T-shirt pattern quest pt. 8

I created some drawings to further explain the armhole problem on my t-shirt pattern. Nearly all drafting instructions that I've seen for t-shirts are pretty much the same. First you enlarge the armhole and drop the shoulder. Then the front and back bodice are traced off with identical bodice shaping and armhole shaping. The only difference might be the neck. If you lay the pattern pieces on top of each other, you will get something like this.

This kind of pattern works ok for a boxy, loose fitting t-shirt. If you want a more fitted t-shirt, then it simply won't work. In my case, the symmetrical armholes caused the front of the shirt to be pulled toward the back. The closer the fit, the less symmetry in general. When you look at the human body, you can see there is no symmetry between the front and back so patterns should reflect this. (Most people are not truly symmetrical left to right either). Children generally are more symmetrical than adults and the patterns for them reflect this. But, even there, the more fitted the style, the less symmetry though the differences are smaller. Anyway, the patterns above resulted in a fit that looked like below. The red arrows help emphasize the shape and length differences of the front and back armholes.

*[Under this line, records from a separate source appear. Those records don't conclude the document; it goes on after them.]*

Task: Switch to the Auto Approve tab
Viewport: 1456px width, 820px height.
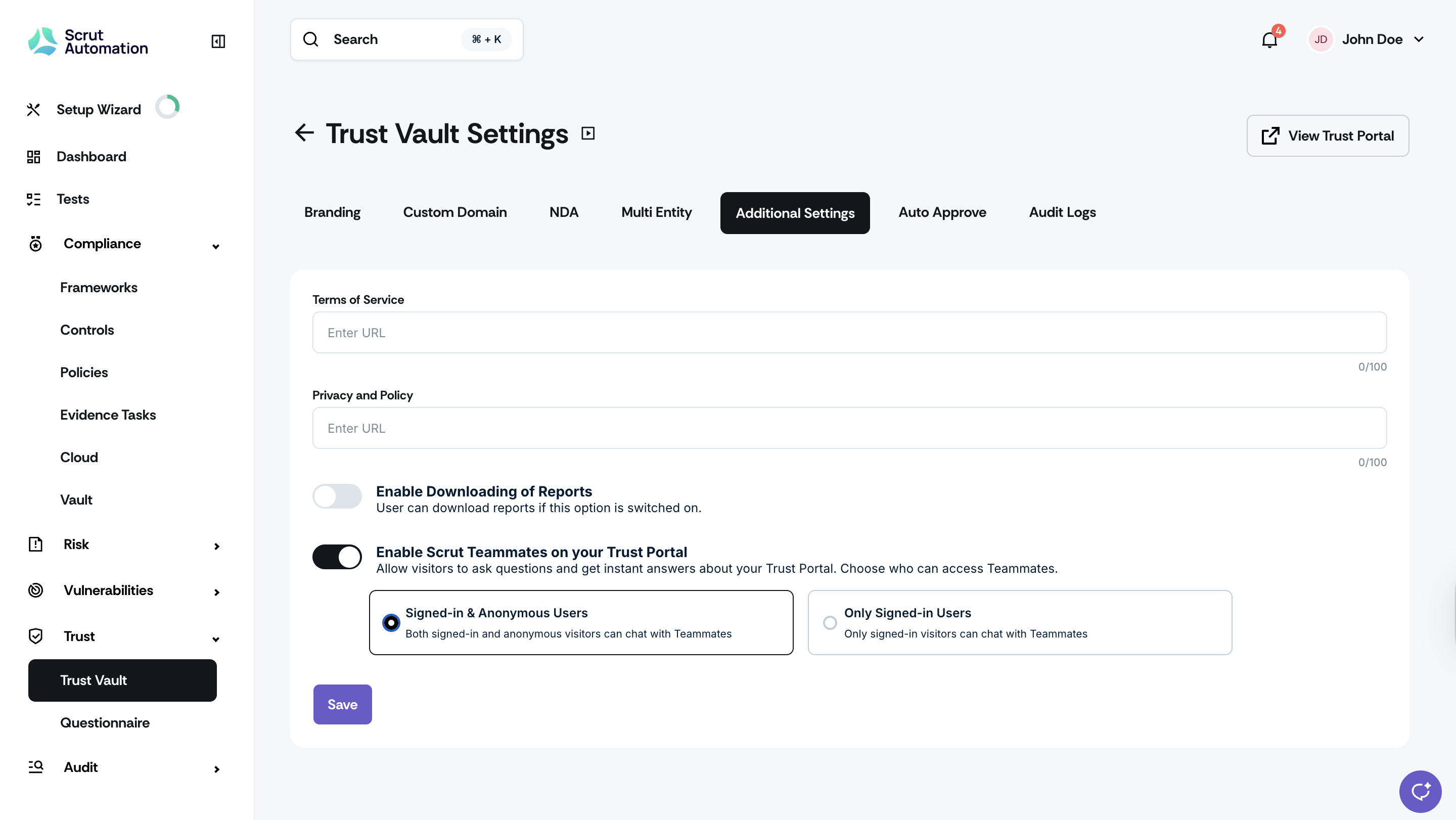Action: 942,212
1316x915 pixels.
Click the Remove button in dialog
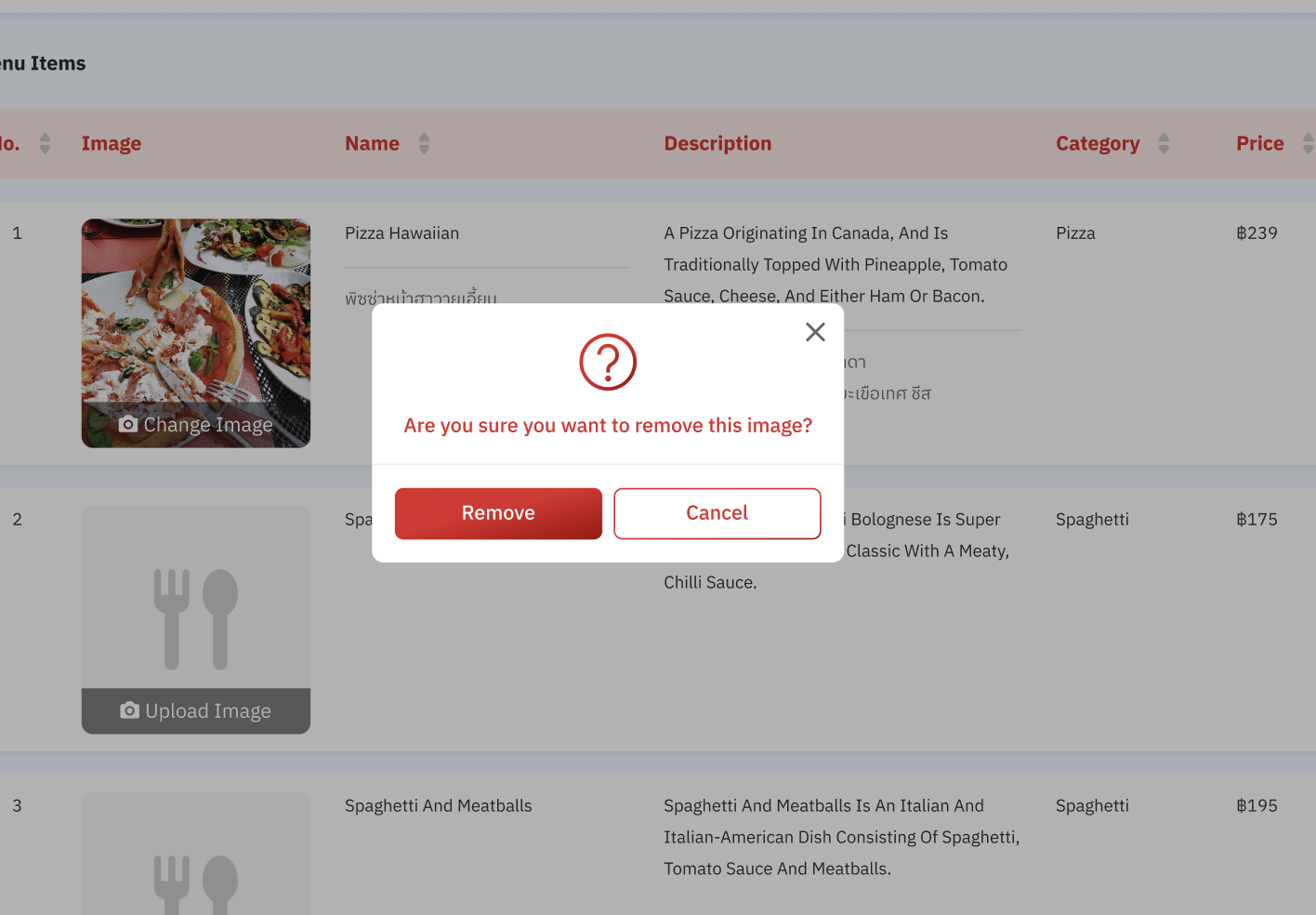coord(498,513)
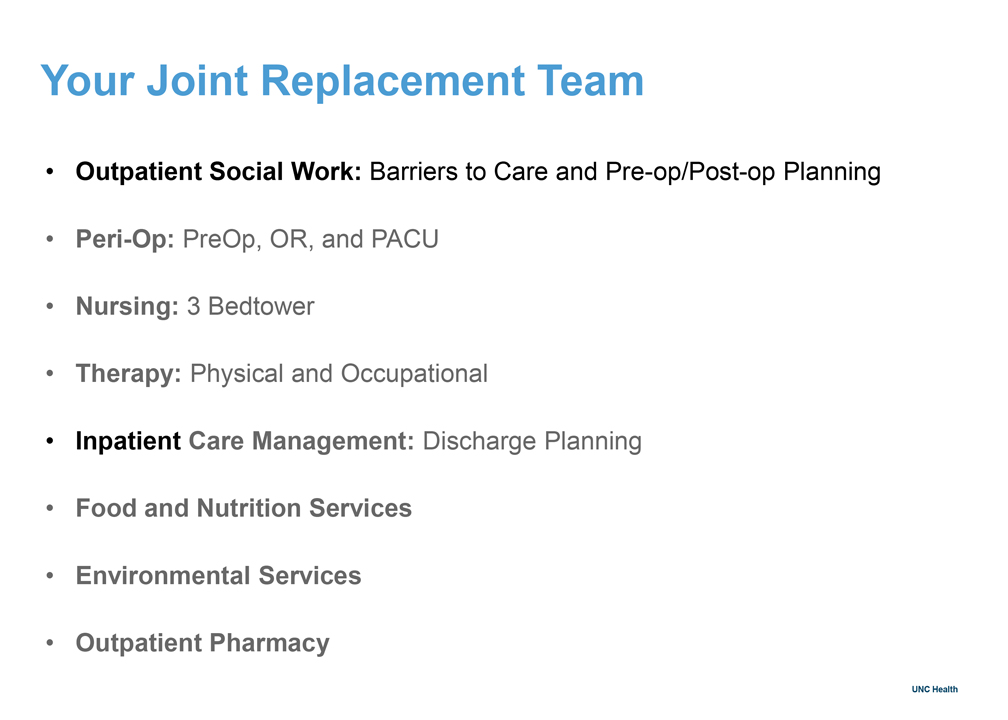1008x720 pixels.
Task: Select the 'Outpatient Social Work:' bold label
Action: [219, 172]
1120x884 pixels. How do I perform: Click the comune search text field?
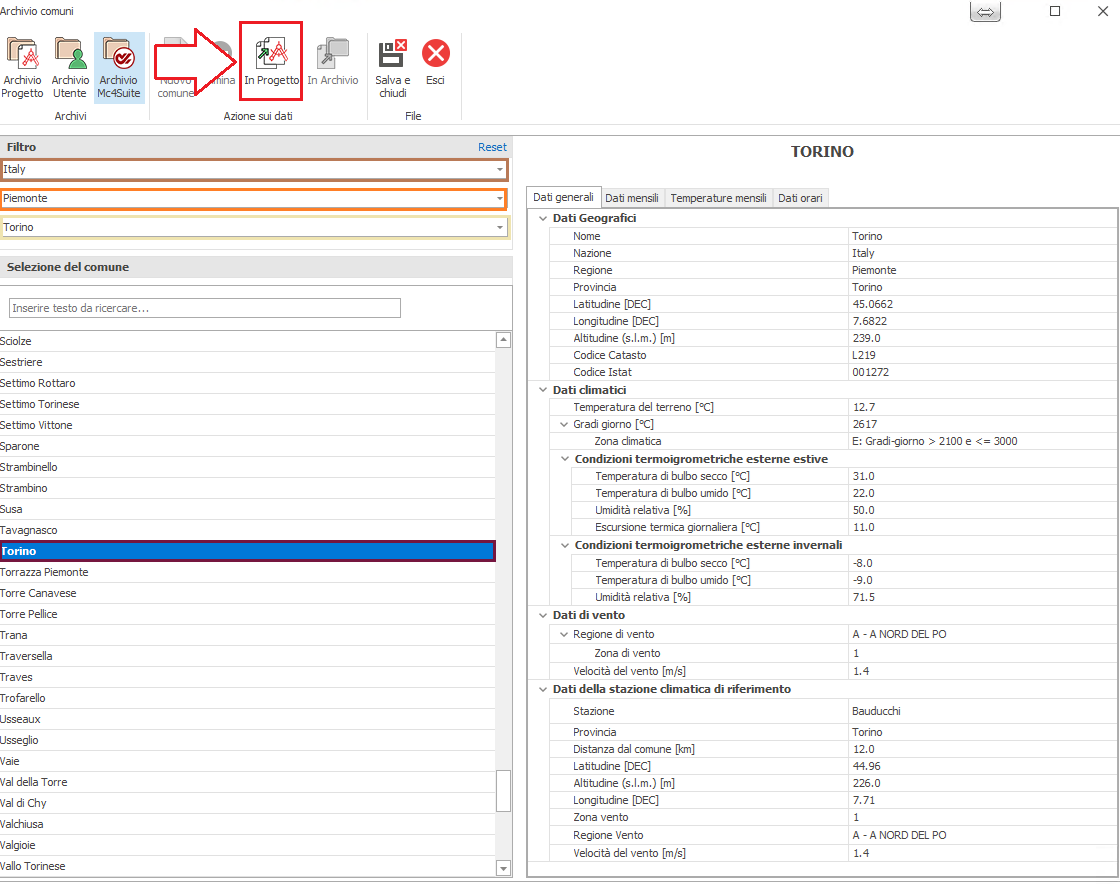[205, 308]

To correct this problem, I needed to lengthen the back armhole. I compared the armhole of my blouse pattern, which was not symmetrical, to the t-shirt armhole to determine how much longer it should be. Slash and spread and the pattern should look like something below.
 With a result that looks much improved.
The next thing on my list is to make adjustments for front versus back body width.

1 comment:

  1. Thanks for explaining this. I would LOVE to get rid of those wrinkles. They drive me nuts.